■ PROVIDED PASSAGE ■
------------------------------

Angoss Software Corporation
- Company type: Private
- Industry: Software
- Founded: 1984; 42 years ago
- Headquarters: Toronto, Ontario, Canada
- Area served: United States UK
- Number of employees: 150 (2015)
- Website: www.angoss.com

= Angoss =

Software company in Canada

Angoss Software Corporation, headquartered in Toronto, Ontario, Canada, with offices in the United States and UK, acquired by Datawatch and now owned by Altair, was a provider of predictive analytics systems through software licensing and services. Angoss' customers represent industries including finance, insurance, mutual funds, retail, health sciences, telecom and technology. The company was founded in 1984, and publicly traded on the TSX Venture Exchange from 2008-2013 under the ticker symbol ANC.

In June 2013, the private equity firm Peterson Partners acquired Angoss for $8.4 million.

==Software==
- KnowledgeREADER is an integrated customer intelligence product combining visual text discovery and predictive analytics for customer experience management.

------------------------------

[Items listed in a dataset]

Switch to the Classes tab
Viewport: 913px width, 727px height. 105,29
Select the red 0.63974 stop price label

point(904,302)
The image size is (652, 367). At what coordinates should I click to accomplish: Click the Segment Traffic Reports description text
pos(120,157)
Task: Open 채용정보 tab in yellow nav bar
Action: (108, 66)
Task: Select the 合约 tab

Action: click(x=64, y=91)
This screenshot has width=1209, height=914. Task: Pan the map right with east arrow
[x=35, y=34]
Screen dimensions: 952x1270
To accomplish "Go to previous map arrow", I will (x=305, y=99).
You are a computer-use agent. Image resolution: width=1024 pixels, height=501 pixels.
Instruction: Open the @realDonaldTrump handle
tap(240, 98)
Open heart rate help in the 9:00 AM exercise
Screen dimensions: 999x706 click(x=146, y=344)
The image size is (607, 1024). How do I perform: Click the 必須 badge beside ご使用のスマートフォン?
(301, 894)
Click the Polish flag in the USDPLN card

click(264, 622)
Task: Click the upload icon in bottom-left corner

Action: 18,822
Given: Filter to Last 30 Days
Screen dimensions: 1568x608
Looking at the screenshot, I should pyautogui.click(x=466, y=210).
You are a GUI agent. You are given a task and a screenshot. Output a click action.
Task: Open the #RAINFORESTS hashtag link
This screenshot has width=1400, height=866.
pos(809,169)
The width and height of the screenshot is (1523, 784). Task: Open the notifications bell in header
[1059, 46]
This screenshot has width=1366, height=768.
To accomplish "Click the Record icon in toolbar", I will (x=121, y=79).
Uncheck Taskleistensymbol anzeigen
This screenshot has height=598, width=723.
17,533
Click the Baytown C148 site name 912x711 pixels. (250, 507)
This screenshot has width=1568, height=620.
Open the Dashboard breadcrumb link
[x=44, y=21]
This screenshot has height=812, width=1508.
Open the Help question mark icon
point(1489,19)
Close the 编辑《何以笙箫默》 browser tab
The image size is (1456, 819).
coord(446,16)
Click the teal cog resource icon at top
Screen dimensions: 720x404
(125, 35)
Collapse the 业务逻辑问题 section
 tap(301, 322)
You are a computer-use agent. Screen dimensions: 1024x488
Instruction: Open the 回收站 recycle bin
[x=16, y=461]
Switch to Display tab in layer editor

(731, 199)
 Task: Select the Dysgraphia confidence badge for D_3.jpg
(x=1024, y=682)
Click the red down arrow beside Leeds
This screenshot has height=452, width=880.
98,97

------------------------------

■ PROBLEM DETAILS ■
Transcribe the Angoss article above, beginning at the words "Software company in" and stopping after "for $8.4 million.".

■ WRITTEN REPLY ■
Software company in Canada

Angoss Software Corporation, headquartered in Toronto, Ontario, Canada, with offices in the United States and UK, acquired by Datawatch and now owned by Altair, was a provider of predictive analytics systems through software licensing and services. Angoss' customers represent industries including finance, insurance, mutual funds, retail, health sciences, telecom and technology. The company was founded in 1984, and publicly traded on the TSX Venture Exchange from 2008-2013 under the ticker symbol ANC.

In June 2013, the private equity firm Peterson Partners acquired Angoss for $8.4 million.